The Nelson Mandela Foundation is the focus of much of his humanitarian work. Started in 1999 as he stepped down as president of South Africa, the Foundation is built on the basis of Madiba's greatest characteristic – the art of dialogue, and learning to listen to others.
Via strategic networks and joint ventures, the Foundation uses its resources and skills skills to lend a hand where it is needed most. It hosts discussions about difficult social issues like xenophobia, racism and policy-making. Donations to the Foundation are used to develop different sectors of communities in need.
A particular humanitarian project that lies close to Madiba's heart is the Nelson Mandela Children's Fund. Started in 1995, the Children's Fund is not merely a charitable handout, but remploys an holistic and sustainable approach to the rehabilitation and integration of children who are left with little hope - refugees, AIDS orphans and the homeless.
The Children's Fund also built the Nelson Mandela Children's Hospital in the Gauteng province, which opened in 2007. It is only the fourth hospital on the continent to be entirely dedicated to the health and wellbeing of children.

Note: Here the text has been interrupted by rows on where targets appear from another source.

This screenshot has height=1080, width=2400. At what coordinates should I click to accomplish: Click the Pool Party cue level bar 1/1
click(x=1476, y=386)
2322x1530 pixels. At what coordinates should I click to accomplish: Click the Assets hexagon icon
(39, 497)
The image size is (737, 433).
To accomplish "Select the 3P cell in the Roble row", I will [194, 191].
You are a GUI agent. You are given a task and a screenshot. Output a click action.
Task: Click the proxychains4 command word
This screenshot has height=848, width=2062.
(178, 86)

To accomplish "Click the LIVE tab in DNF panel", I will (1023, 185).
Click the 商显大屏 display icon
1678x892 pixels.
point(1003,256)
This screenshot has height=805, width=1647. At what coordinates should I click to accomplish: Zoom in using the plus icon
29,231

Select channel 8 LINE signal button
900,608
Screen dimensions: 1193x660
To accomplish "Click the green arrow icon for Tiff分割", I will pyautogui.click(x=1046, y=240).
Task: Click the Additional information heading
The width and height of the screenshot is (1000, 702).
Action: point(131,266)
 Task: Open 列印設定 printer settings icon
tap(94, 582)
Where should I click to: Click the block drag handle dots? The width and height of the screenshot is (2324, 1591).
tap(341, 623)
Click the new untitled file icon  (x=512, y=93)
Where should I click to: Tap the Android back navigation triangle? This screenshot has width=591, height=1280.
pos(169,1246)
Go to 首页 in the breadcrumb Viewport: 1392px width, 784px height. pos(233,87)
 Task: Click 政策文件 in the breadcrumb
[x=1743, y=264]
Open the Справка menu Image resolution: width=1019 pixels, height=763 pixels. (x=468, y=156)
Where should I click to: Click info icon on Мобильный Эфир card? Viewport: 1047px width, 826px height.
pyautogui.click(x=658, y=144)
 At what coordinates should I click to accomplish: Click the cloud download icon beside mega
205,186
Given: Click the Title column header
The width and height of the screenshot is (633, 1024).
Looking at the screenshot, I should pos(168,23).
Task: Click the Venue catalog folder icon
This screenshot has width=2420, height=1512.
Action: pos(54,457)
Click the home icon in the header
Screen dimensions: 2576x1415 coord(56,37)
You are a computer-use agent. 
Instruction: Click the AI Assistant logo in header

Probably the most celebrated project, however, is the annual 46664 concert.
Every year the world's most famous musicians perform for free in this festive celebration combined with an HIV/AIDS awareness campaign that is broadcast to millions. The concert also coincides with Mandela Day – Nelson Mandela's birthday on 18 July. This important campaign aims to motivate people to selflessly make a difference, just as Madiba did.